There were some significant differences between the treatment groups regarding the location of the LVO. In particular, the groups of patients who received mechanical thrombectomy had a significantly higher proportion of M1 occlusions compared with the MT−/ST+ or MT−/ST− groups. This is due to the fact that M1 occlusion is mostly associated with a severe neurological deficit and a large penumbra volume [31]. In addition, the therapeutic benefit of MT has been validated predominantly for patients with a proximal LVO of the anterior circulation, especially an M1 occlusion [11, 32, 33]. Although there was no statistically significant difference in acute symptomatic seizures between any of the groups, the highest rate of acute symptomatic seizures was observed in patients who did not receive a reperfusion treatment (MT−/ST−), who typically showed the largest final infarct volume, which is a risk factor for the occurrence of acute symptomatic seizures [11].

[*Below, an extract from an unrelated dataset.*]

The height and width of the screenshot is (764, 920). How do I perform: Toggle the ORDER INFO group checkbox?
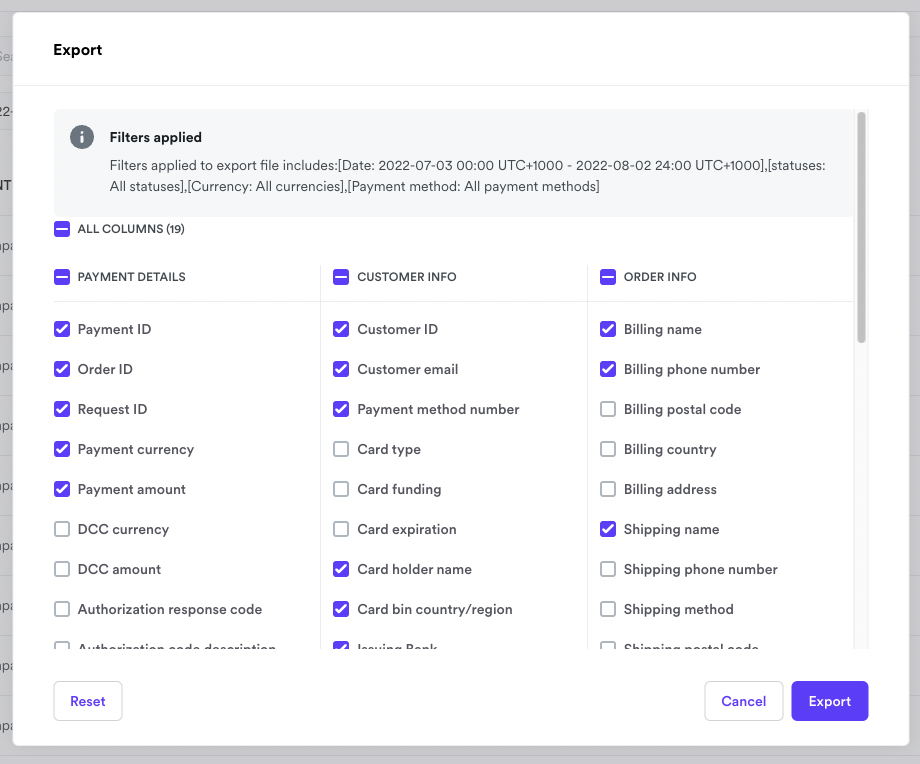[x=608, y=277]
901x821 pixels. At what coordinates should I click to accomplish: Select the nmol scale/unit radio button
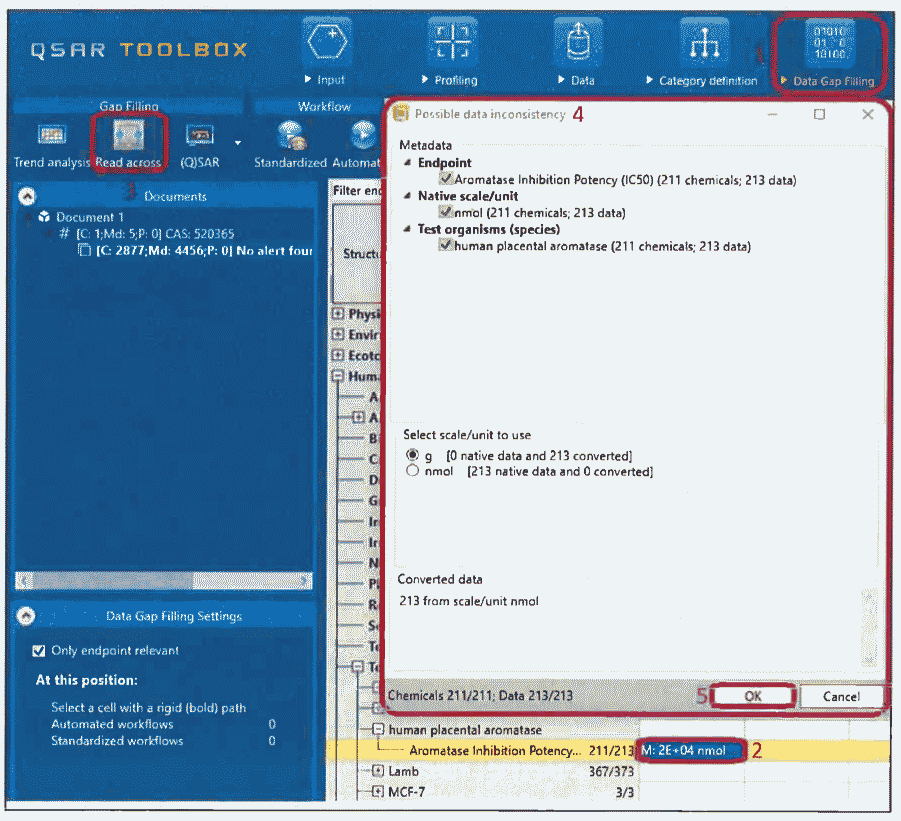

This study had several limitations. Although this study evaluated one of the largest monocentric cohorts so far, the limited number of acute symptomatic seizures might increase the risk of overlooking a potential difference between the groups. Furthermore, matching regarding the underlying vessel occlusion or success of recanalisation was not possible due to the limited number of available cases. The final infarct size was approximated by stroke severity recorded by NIHSS and not radiologically determined. Studies that include larger number of patients and therefore allow for a matching based on the final infarct size and vessel occlusion would be necessary. In addition, systematic comparison between hospitals with and without stroke unit care would allow to assess the impact of consistent prevention of reperfusion syndrome. Propensity score matching has been described as a method for quasi-randomization of observational studies, however it bears the risk of underestimating latent covariates since matching was only based on measured variables such as age, NIHSS and mRS. An example of a latent variable would be cerebral seizure propensity and the extent of cortical damage. The use of NIHSS can mitigate this to some extent. Other variables such as infarct volume on cerebral imaging or hemorrhagic transformation can be included and improve this estimate and can incorporate the effect of latent variables into the statistical analysis through statistical models [33]. Because adjustment for latent variables was not performed in our study, this should be considered in the assessment of the results.

Conclusion

We did not identify an association between mechanical thrombectomy or systemic thrombolysis and an increased risk of acute symptomatic seizures in patients with an acute stroke resulting from an LVO who were treated at a primary stroke centre.